» Aim of the task
When you reproduce the entries below, keep each one exact and drop any pictures.
*** Material provided
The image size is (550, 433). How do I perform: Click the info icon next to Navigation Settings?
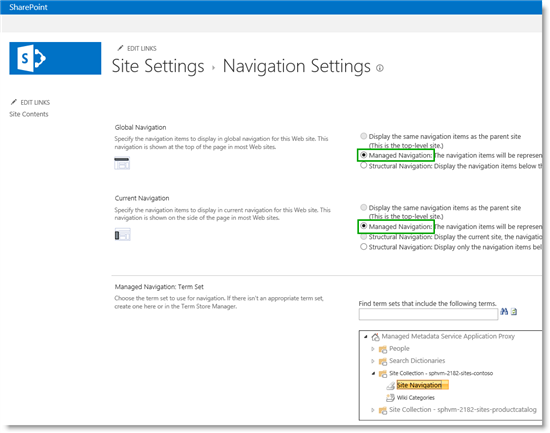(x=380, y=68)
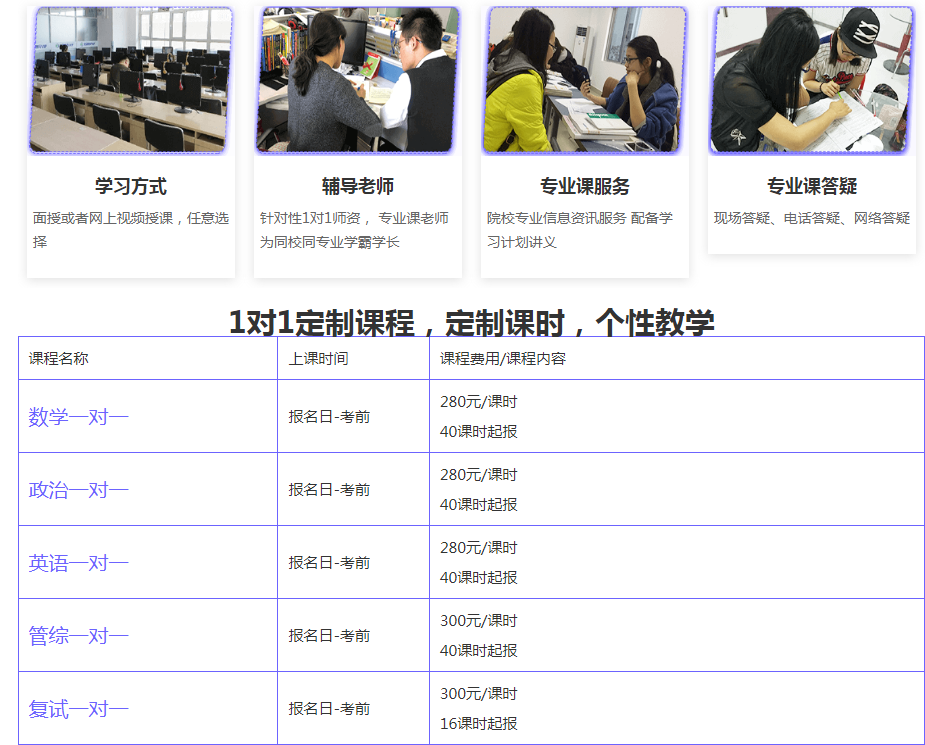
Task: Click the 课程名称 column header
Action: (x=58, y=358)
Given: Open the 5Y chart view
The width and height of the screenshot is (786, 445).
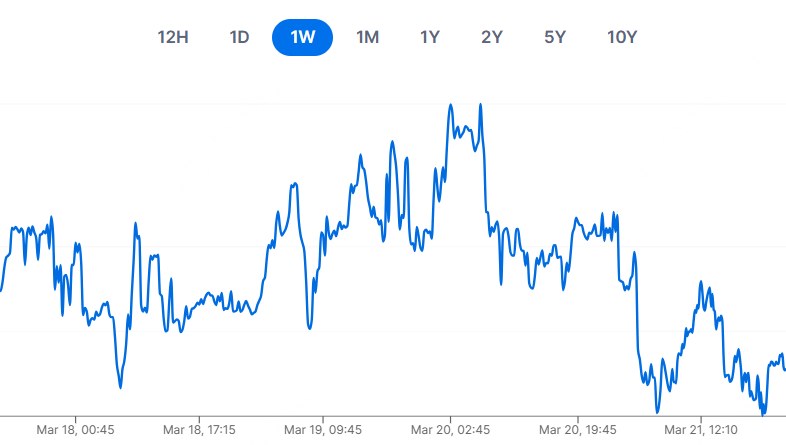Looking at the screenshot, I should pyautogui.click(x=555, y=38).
******
» Expected answer
The image size is (550, 433). How do I perform: Click the info icon next to Navigation Settings?
(x=380, y=68)
Task: Click the 课程名称 column header
Action: (x=58, y=358)
Given: Open the 5Y chart view
The width and height of the screenshot is (786, 445).
Looking at the screenshot, I should pyautogui.click(x=555, y=38).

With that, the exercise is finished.